EXERCISE — Go through the listing below and work out how many lines hold "новых"; reply with the figure alone.
--- START ---
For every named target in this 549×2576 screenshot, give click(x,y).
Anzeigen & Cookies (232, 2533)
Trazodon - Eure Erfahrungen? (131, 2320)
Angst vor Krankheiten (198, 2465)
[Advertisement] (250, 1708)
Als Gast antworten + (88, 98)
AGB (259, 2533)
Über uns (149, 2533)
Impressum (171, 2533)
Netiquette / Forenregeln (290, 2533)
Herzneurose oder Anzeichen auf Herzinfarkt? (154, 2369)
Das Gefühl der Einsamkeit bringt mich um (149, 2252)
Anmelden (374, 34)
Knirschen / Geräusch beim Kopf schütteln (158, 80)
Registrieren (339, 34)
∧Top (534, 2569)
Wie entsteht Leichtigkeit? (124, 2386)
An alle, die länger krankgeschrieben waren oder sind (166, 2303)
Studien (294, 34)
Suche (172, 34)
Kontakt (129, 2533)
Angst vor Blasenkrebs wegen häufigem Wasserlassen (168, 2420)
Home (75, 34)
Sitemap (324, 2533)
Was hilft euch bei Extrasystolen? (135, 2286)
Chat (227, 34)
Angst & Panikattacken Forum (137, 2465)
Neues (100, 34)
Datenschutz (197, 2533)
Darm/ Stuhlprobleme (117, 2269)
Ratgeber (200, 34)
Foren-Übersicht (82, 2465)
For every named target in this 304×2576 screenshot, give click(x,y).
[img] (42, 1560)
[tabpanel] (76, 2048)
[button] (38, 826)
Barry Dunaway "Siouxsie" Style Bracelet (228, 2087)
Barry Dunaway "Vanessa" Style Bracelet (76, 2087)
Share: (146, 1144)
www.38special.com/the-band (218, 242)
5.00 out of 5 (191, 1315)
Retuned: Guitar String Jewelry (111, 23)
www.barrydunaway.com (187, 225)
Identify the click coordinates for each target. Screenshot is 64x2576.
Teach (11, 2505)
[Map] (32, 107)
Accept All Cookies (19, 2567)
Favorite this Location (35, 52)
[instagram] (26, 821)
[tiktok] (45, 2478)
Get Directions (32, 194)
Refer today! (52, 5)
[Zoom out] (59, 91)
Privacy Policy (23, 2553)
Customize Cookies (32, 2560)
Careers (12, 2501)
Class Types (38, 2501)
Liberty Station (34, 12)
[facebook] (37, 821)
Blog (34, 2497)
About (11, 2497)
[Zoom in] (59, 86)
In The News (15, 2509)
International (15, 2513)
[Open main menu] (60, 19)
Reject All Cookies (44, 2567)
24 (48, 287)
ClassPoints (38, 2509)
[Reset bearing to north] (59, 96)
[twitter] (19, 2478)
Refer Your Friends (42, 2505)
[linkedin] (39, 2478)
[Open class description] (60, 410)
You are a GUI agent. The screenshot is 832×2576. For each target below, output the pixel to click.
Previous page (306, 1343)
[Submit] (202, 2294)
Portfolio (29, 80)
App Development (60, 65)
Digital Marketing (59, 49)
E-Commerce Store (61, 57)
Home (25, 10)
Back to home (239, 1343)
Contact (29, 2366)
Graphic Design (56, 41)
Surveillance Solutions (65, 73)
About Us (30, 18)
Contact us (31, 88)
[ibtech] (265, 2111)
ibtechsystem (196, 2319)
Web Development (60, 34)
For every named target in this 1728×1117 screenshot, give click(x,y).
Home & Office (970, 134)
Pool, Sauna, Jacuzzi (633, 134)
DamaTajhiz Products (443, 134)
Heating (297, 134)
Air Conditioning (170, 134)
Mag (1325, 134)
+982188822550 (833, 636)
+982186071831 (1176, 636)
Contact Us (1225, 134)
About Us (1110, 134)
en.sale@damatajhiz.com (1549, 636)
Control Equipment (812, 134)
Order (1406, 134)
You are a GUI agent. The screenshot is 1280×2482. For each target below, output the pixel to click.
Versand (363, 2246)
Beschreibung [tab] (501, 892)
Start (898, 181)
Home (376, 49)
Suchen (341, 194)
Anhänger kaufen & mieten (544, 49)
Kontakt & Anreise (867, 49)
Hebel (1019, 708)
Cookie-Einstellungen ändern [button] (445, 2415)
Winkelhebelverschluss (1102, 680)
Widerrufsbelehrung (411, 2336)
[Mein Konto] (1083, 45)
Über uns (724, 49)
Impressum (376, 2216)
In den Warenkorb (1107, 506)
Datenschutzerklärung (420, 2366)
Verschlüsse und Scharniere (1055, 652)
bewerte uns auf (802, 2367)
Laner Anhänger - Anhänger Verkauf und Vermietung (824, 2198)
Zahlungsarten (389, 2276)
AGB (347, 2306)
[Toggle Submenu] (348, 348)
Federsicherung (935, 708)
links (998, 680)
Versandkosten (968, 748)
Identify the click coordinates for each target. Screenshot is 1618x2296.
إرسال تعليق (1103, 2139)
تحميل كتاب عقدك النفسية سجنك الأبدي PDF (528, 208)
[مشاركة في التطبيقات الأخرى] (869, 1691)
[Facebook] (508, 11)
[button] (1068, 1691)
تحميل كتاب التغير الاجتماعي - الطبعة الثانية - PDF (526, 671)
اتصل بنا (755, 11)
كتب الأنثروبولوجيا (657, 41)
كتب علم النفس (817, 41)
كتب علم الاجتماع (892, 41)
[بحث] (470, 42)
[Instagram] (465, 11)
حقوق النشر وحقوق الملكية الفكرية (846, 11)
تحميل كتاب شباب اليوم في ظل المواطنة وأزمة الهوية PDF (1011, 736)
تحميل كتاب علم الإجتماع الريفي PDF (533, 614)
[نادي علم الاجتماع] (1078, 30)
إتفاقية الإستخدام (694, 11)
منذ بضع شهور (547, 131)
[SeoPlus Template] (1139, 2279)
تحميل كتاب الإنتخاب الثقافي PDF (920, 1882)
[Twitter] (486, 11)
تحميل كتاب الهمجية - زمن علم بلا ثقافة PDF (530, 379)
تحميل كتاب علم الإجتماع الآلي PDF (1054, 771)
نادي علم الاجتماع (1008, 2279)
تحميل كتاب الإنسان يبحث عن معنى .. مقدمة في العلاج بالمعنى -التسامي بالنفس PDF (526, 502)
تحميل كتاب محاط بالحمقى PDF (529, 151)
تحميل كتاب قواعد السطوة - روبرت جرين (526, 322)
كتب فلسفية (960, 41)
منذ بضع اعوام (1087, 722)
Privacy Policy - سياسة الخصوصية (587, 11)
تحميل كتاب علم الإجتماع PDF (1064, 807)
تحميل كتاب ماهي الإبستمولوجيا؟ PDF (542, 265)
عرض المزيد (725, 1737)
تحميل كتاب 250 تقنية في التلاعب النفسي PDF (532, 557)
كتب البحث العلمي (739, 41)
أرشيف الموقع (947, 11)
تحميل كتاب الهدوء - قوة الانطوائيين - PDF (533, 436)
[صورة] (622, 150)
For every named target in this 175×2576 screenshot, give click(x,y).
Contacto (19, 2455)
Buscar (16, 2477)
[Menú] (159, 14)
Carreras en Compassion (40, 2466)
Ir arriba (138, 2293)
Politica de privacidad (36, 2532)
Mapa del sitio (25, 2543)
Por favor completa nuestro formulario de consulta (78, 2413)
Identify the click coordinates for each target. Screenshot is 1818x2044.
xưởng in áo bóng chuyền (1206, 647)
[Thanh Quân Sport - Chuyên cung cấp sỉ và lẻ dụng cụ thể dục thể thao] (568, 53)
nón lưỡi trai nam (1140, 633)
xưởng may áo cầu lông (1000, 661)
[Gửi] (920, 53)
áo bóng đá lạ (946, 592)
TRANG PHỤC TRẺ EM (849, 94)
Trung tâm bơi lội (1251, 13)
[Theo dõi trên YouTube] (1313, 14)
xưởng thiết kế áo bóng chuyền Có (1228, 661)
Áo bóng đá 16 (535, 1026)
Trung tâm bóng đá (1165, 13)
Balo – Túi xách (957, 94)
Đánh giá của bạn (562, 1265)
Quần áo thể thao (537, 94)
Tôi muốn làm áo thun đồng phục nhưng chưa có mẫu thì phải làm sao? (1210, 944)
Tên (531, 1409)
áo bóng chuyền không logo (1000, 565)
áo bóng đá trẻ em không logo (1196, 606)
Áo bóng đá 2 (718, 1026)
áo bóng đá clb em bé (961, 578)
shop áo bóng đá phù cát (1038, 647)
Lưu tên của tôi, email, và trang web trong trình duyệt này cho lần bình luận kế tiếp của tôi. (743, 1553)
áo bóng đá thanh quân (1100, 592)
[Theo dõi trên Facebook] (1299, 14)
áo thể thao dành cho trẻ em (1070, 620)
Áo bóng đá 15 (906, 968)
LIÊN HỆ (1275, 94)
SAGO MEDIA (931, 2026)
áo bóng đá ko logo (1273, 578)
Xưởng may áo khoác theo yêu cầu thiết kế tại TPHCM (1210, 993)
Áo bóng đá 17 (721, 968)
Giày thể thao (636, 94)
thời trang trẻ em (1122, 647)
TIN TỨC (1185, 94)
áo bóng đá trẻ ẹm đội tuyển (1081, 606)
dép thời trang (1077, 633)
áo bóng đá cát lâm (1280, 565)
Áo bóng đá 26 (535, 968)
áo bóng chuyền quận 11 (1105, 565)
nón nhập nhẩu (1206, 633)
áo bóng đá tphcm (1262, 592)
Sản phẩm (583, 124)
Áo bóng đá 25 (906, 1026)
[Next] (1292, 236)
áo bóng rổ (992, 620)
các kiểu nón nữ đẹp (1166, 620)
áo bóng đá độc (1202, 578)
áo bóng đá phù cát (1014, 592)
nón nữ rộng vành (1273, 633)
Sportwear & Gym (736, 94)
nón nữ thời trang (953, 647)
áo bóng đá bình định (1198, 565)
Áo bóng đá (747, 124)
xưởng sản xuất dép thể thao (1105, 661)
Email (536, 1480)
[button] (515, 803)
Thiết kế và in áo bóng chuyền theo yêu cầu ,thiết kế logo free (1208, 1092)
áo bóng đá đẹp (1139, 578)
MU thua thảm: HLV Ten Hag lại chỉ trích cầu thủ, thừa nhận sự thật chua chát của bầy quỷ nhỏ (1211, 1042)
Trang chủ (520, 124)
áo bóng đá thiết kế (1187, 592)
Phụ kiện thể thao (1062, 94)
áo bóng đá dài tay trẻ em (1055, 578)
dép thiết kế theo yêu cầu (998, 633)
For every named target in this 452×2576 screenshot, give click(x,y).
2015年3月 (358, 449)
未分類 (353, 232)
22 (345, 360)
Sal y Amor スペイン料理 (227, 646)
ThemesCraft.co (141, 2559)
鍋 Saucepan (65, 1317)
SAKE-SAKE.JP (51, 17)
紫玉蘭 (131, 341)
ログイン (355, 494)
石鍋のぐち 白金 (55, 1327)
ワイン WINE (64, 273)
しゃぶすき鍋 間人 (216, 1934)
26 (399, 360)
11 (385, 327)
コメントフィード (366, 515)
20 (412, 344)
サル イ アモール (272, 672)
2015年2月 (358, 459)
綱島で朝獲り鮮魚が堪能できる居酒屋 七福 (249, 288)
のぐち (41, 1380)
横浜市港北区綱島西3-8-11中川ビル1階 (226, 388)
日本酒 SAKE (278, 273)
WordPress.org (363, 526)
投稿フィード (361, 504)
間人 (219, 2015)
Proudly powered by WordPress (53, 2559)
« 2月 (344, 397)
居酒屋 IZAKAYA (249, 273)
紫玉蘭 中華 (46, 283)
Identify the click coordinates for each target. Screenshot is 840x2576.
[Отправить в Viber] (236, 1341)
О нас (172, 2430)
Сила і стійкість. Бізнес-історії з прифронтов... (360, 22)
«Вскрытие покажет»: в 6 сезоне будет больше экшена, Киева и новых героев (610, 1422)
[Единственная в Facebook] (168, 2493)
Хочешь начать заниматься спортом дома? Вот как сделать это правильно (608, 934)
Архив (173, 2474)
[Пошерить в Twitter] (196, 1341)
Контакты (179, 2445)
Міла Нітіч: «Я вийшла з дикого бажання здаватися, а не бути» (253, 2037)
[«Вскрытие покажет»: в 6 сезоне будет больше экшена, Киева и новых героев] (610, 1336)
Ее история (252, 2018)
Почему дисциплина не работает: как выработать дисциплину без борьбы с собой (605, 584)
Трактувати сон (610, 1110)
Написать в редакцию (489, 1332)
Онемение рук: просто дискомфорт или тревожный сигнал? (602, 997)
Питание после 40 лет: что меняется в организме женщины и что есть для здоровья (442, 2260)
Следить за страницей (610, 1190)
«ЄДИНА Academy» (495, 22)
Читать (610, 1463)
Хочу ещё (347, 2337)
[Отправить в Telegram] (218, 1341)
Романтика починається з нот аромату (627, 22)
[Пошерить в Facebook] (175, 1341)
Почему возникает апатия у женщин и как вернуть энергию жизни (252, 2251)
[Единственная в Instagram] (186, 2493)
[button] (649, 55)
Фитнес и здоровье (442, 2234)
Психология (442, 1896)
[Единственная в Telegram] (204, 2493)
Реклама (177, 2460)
--- END ---
TASK OUTPUT — 2